Many cities are not only short on housing, but developers aren’t anxious to make major, costly investments, especially when a quick return on investment isn’t exactly guaranteed. Boston is working to help solve these two issues and more with the creation of a new urban housing unit, an innovation from Mod-Tech Homes LLC.
Working with Boston-based designer Addison Godine, Marshfield, Mass.-based Mod-Tech Homes produced an urban housing unit that is available to developers and investors looking to provide housing units along Massachusetts’ transit regions. The custom-designed 13.5-feet-by-33-feet, 380-square-foot prototype was part of Mayor Marty Walsh’s Housing Innovation Lab (HIL) that was showcased at Boston’s City Hall Plaza before embarking on a three-month tour, which saw the apartment “on wheels” transported throughout various Boston neighborhoods. It is part of the mayor’s initiative to build 53,000 new housing units in Boston by the year 2030.
The urban housing units are stackable and can be constructed to accommodate multiple residents. Mod-Tech Homes is bringing the innovative modular housing concept to transit neighborhoods along T stops and commuter rail lines in the state.
Mod-Tech Homes specializes in new homes on either a raw land or a teardown/rebuild. The company’s team executes the entire project from feasibility to design, permitting, financing and complete construction. Mod-Tech Homes works with four modular home factories to provide customers with the largest and most diverse choice of homes and additions.
Francine Townsend, owner of Mod-Tech Homes, and Consultant Paul Townsend worked with Godine to find a production facility and ensure the unit could be produced on a very tight schedule and work within a modest budget.
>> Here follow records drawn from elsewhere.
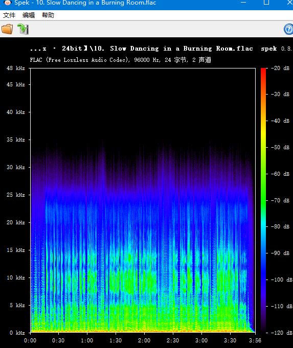Click the -120 dB scale label

coord(281,333)
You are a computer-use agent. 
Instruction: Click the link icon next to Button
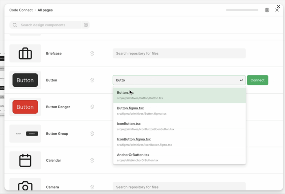(92, 80)
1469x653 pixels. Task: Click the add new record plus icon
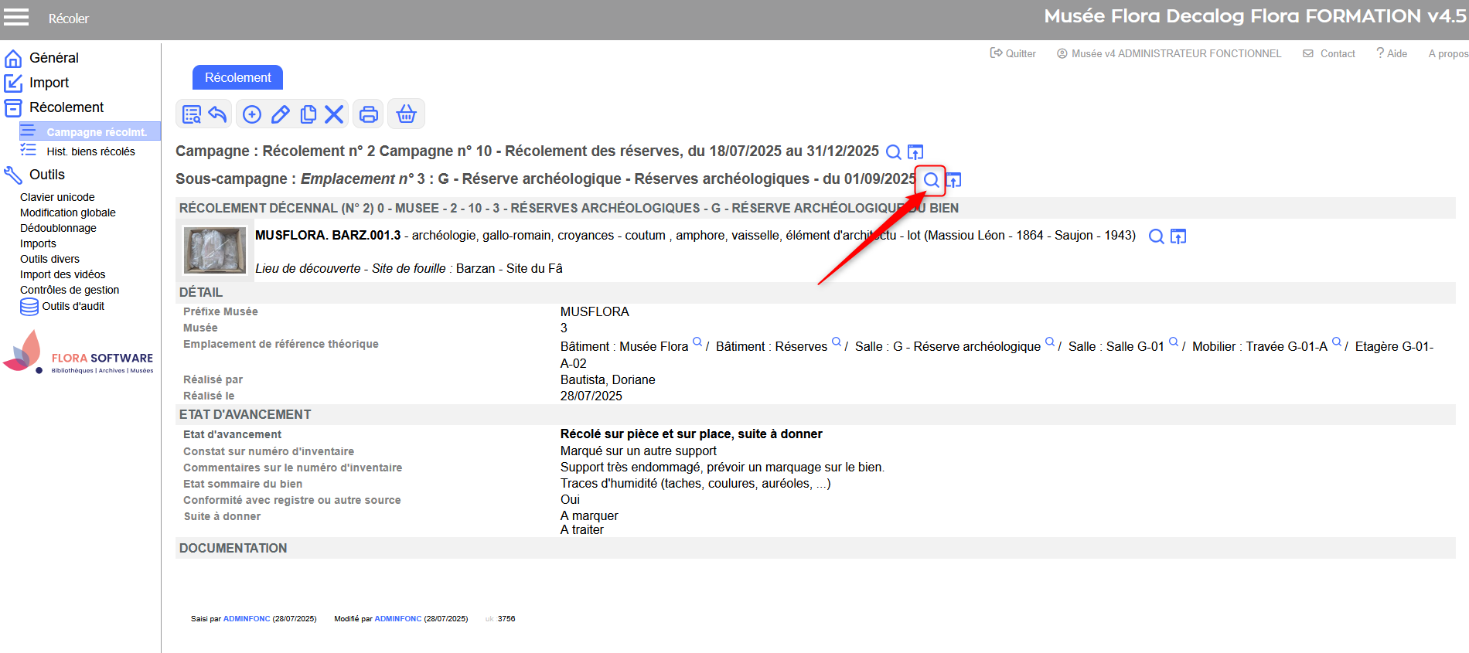tap(252, 114)
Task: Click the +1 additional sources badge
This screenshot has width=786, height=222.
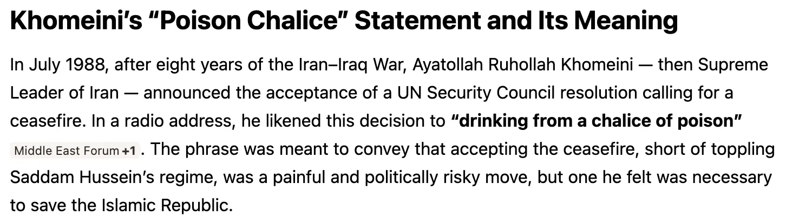Action: [129, 151]
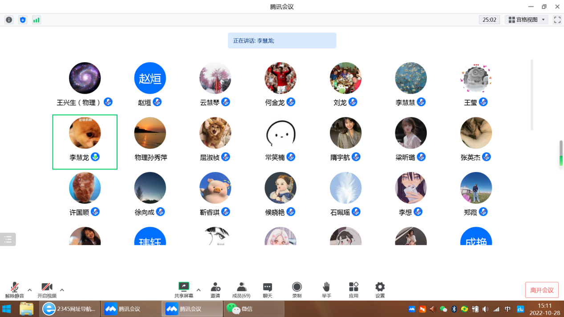Open the 邀请 invite icon

pyautogui.click(x=215, y=289)
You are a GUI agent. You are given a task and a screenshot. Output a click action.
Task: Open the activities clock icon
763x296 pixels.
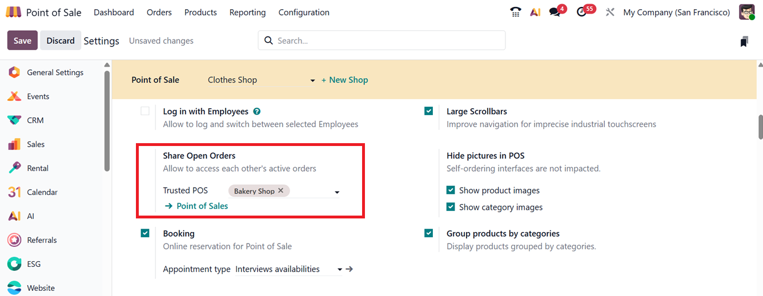[582, 12]
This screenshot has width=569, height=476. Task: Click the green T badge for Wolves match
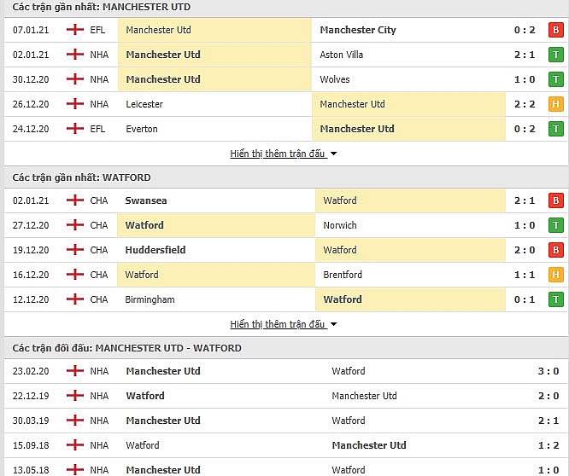555,79
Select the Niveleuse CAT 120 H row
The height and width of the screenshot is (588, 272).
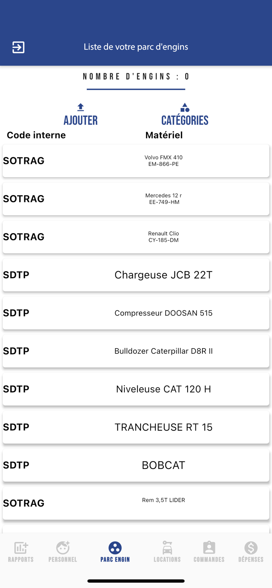point(136,389)
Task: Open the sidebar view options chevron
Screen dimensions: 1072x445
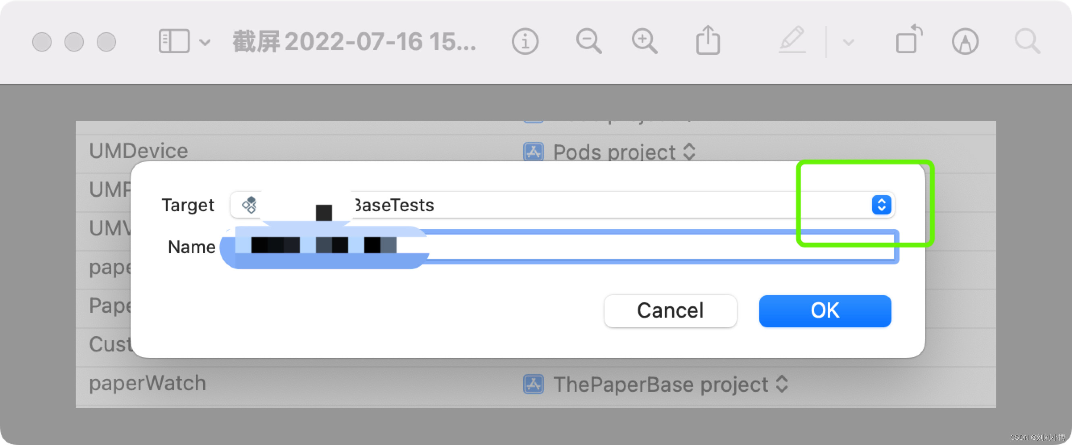Action: coord(205,42)
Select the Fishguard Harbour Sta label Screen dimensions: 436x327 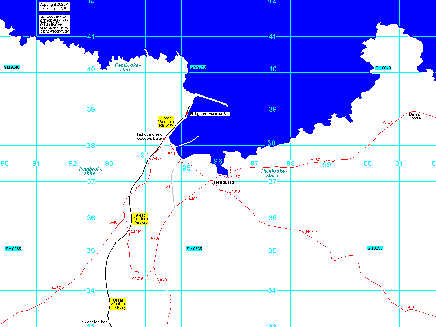tap(210, 114)
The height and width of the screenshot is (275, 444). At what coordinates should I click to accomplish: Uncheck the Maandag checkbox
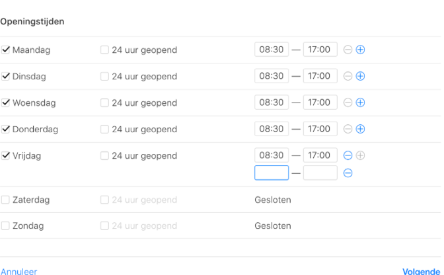6,50
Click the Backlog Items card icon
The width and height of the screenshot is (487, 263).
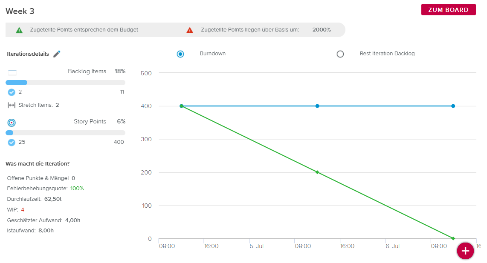(x=12, y=72)
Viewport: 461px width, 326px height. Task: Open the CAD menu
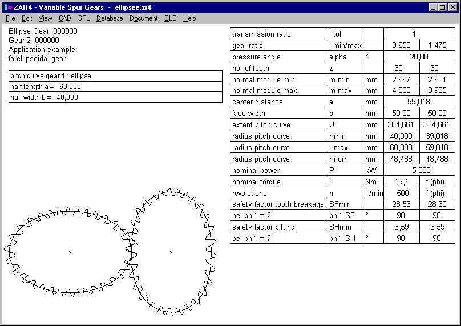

Godine explains that the city first became interested in the concept of “the Roadshow” through the efforts of Tamara Roy of Stantec, president of the Boston Society of Architects who has been dubbed “the Mother of the Micro” by one of her clients. Roy’s Stantec office and Godine collaborated on the design, and Mod-Tech Homes helped to translate the design into modular production.
Paul Townsend says that when he and Addison Godine first discussed the particulars of the project, modular construction offered a number of advantages over traditional, onsite construction. “It is first and foremost superior construction,” Townsend says.
He further notes that the inspection process for approving modular construction is more streamlined than traditional. “We began thinking of these housing units in an urban setting and eventually realized they could provide a housing solution at our points of public transportation,” he says.
Townsend negotiated and engaged with PennKraft Building Systems to construct the prototype in its climate-controlled factory. PennKraft, based in Knox, Pa., serves the Mid-Atlantic and Northeast markets. “They are a superior outfit to work with,” Townsend says. “They went the extra mile to meet our specifications.”
The urban housing unit, designed to the international building code, includes a bedroom, kitchen, full shower/bathroom, sitting area a significant amount of built-in storage and a sliding door. Its smart home options include service data, smart light bulbs, and it is energy efficient. The smaller size has appeal for millennials, elderly and all age groups in between, Townsend believes.
“One of the advantages of this housing is, once approved, it can be used on smaller sites, sometimes known as in-fill lots, where three-deckers were sited but are no longer on the site and are perfect located near public transportation,” he says.